Start of Block
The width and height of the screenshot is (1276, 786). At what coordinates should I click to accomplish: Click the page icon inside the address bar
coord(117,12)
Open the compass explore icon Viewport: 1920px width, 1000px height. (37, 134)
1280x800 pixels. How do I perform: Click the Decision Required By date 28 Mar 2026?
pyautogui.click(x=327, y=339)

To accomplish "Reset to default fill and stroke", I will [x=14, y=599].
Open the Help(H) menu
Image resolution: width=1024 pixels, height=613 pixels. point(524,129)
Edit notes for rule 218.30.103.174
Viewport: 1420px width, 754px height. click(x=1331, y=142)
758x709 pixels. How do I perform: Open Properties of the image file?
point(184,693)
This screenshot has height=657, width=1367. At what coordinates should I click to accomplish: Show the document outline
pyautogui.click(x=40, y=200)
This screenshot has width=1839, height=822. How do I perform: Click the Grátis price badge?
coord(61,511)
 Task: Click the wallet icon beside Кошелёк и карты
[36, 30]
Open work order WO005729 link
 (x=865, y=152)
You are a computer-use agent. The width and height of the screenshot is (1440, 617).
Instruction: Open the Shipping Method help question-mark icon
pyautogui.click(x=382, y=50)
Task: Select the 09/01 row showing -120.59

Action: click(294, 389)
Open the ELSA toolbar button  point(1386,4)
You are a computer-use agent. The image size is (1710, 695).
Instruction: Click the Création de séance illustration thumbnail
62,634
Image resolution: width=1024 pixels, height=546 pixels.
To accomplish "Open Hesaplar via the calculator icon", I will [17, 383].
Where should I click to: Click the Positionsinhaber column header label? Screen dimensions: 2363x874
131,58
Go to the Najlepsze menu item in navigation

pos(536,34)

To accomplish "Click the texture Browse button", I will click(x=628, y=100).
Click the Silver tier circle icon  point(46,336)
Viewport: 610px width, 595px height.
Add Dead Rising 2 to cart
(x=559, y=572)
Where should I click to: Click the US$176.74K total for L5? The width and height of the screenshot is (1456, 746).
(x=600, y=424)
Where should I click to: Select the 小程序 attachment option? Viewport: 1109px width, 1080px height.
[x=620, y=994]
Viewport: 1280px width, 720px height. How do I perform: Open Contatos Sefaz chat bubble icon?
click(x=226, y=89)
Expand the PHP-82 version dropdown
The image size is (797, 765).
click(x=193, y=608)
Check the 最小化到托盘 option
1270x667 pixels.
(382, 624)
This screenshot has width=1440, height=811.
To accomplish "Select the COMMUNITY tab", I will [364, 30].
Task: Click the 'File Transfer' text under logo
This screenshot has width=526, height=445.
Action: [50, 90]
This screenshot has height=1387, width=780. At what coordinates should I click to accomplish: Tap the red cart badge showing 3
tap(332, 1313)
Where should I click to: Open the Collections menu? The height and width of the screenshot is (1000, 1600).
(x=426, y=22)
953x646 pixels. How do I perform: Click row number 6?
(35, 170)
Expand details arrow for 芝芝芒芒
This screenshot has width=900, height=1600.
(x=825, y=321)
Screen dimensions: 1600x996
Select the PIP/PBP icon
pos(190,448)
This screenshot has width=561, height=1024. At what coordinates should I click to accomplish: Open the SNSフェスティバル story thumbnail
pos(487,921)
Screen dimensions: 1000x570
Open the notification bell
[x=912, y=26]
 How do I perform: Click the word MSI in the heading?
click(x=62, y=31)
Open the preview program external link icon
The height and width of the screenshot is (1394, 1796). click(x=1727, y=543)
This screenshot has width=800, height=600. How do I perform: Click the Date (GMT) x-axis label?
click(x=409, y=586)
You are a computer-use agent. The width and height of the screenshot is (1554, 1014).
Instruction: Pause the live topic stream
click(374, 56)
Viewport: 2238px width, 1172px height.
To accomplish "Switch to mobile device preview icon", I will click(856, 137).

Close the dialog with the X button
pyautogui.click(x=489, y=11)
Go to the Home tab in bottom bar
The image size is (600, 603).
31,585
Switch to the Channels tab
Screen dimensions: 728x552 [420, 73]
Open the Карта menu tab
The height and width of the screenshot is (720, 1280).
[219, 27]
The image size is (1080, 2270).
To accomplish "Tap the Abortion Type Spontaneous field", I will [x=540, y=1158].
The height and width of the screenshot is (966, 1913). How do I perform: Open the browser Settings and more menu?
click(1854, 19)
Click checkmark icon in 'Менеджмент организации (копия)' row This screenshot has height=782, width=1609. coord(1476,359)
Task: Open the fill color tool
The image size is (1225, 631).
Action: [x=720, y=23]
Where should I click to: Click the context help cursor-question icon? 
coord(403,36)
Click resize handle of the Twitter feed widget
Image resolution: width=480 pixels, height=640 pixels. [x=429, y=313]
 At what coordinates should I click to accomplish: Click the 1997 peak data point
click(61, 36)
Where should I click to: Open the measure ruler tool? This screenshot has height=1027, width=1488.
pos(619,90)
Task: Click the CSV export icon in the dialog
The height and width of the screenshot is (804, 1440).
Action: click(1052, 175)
End of Block
TASK REQUIREMENTS — All the lines above must be output exactly, with none omitted.

EXERCISE SOLUTION —
The width and height of the screenshot is (1276, 786). At what coordinates should I click to accomplish: Click the page icon inside the address bar
coord(117,12)
Open the compass explore icon Viewport: 1920px width, 1000px height. (37, 134)
1280x800 pixels. How do I perform: Click the Decision Required By date 28 Mar 2026?
pyautogui.click(x=327, y=339)

To accomplish "Reset to default fill and stroke", I will [x=14, y=599].
Open the Help(H) menu
Image resolution: width=1024 pixels, height=613 pixels. point(524,129)
Edit notes for rule 218.30.103.174
Viewport: 1420px width, 754px height. click(x=1331, y=142)
758x709 pixels. How do I perform: Open Properties of the image file?
point(184,693)
This screenshot has height=657, width=1367. At what coordinates should I click to accomplish: Show the document outline
pyautogui.click(x=40, y=200)
This screenshot has width=1839, height=822. How do I perform: Click the Grátis price badge?
coord(61,511)
 Task: Click the wallet icon beside Кошелёк и карты
[36, 30]
Open work order WO005729 link
 (x=865, y=152)
You are a computer-use agent. The width and height of the screenshot is (1440, 617).
Instruction: Open the Shipping Method help question-mark icon
pyautogui.click(x=382, y=50)
Task: Select the 09/01 row showing -120.59

Action: click(294, 389)
Open the ELSA toolbar button  point(1386,4)
You are a computer-use agent. The image size is (1710, 695).
Instruction: Click the Création de séance illustration thumbnail
62,634
Image resolution: width=1024 pixels, height=546 pixels.
To accomplish "Open Hesaplar via the calculator icon", I will [17, 383].
Where should I click to: Click the Positionsinhaber column header label? Screen dimensions: 2363x874
131,58
Go to the Najlepsze menu item in navigation

pos(536,34)

To accomplish "Click the texture Browse button", I will click(x=628, y=100).
Click the Silver tier circle icon  point(46,336)
Viewport: 610px width, 595px height.
Add Dead Rising 2 to cart
(x=559, y=572)
Where should I click to: Click the US$176.74K total for L5? The width and height of the screenshot is (1456, 746).
(x=600, y=424)
Where should I click to: Select the 小程序 attachment option? Viewport: 1109px width, 1080px height.
[x=620, y=994]
Viewport: 1280px width, 720px height. How do I perform: Open Contatos Sefaz chat bubble icon?
click(x=226, y=89)
Expand the PHP-82 version dropdown
The image size is (797, 765).
click(x=193, y=608)
Check the 最小化到托盘 option
1270x667 pixels.
(382, 624)
This screenshot has width=1440, height=811.
To accomplish "Select the COMMUNITY tab", I will [364, 30].
Task: Click the 'File Transfer' text under logo
This screenshot has width=526, height=445.
Action: [50, 90]
This screenshot has height=1387, width=780. At what coordinates should I click to accomplish: Tap the red cart badge showing 3
tap(332, 1313)
Where should I click to: Open the Collections menu? The height and width of the screenshot is (1000, 1600).
(x=426, y=22)
953x646 pixels. How do I perform: Click row number 6?
(35, 170)
Expand details arrow for 芝芝芒芒
This screenshot has width=900, height=1600.
(x=825, y=321)
Screen dimensions: 1600x996
Select the PIP/PBP icon
pos(190,448)
This screenshot has width=561, height=1024. At what coordinates should I click to accomplish: Open the SNSフェスティバル story thumbnail
pos(487,921)
Screen dimensions: 1000x570
Open the notification bell
[x=912, y=26]
 How do I perform: Click the word MSI in the heading?
click(x=62, y=31)
Open the preview program external link icon
The height and width of the screenshot is (1394, 1796). click(x=1727, y=543)
This screenshot has width=800, height=600. How do I perform: Click the Date (GMT) x-axis label?
click(x=409, y=586)
You are a computer-use agent. The width and height of the screenshot is (1554, 1014).
Instruction: Pause the live topic stream
click(374, 56)
Viewport: 2238px width, 1172px height.
To accomplish "Switch to mobile device preview icon", I will click(856, 137).

Close the dialog with the X button
pyautogui.click(x=489, y=11)
Go to the Home tab in bottom bar
The image size is (600, 603).
31,585
Switch to the Channels tab
Screen dimensions: 728x552 [420, 73]
Open the Карта menu tab
The height and width of the screenshot is (720, 1280).
[219, 27]
The image size is (1080, 2270).
To accomplish "Tap the Abortion Type Spontaneous field", I will [x=540, y=1158].
The height and width of the screenshot is (966, 1913). How do I perform: Open the browser Settings and more menu?
click(1854, 19)
Click checkmark icon in 'Менеджмент организации (копия)' row This screenshot has height=782, width=1609. coord(1476,359)
Task: Open the fill color tool
The image size is (1225, 631).
Action: [x=720, y=23]
Where should I click to: Click the context help cursor-question icon? 
coord(403,36)
Click resize handle of the Twitter feed widget
Image resolution: width=480 pixels, height=640 pixels. [x=429, y=313]
 At what coordinates should I click to accomplish: Click the 1997 peak data point
click(61, 36)
Where should I click to: Open the measure ruler tool? This screenshot has height=1027, width=1488.
pos(619,90)
Task: Click the CSV export icon in the dialog
The height and width of the screenshot is (804, 1440).
Action: click(1052, 175)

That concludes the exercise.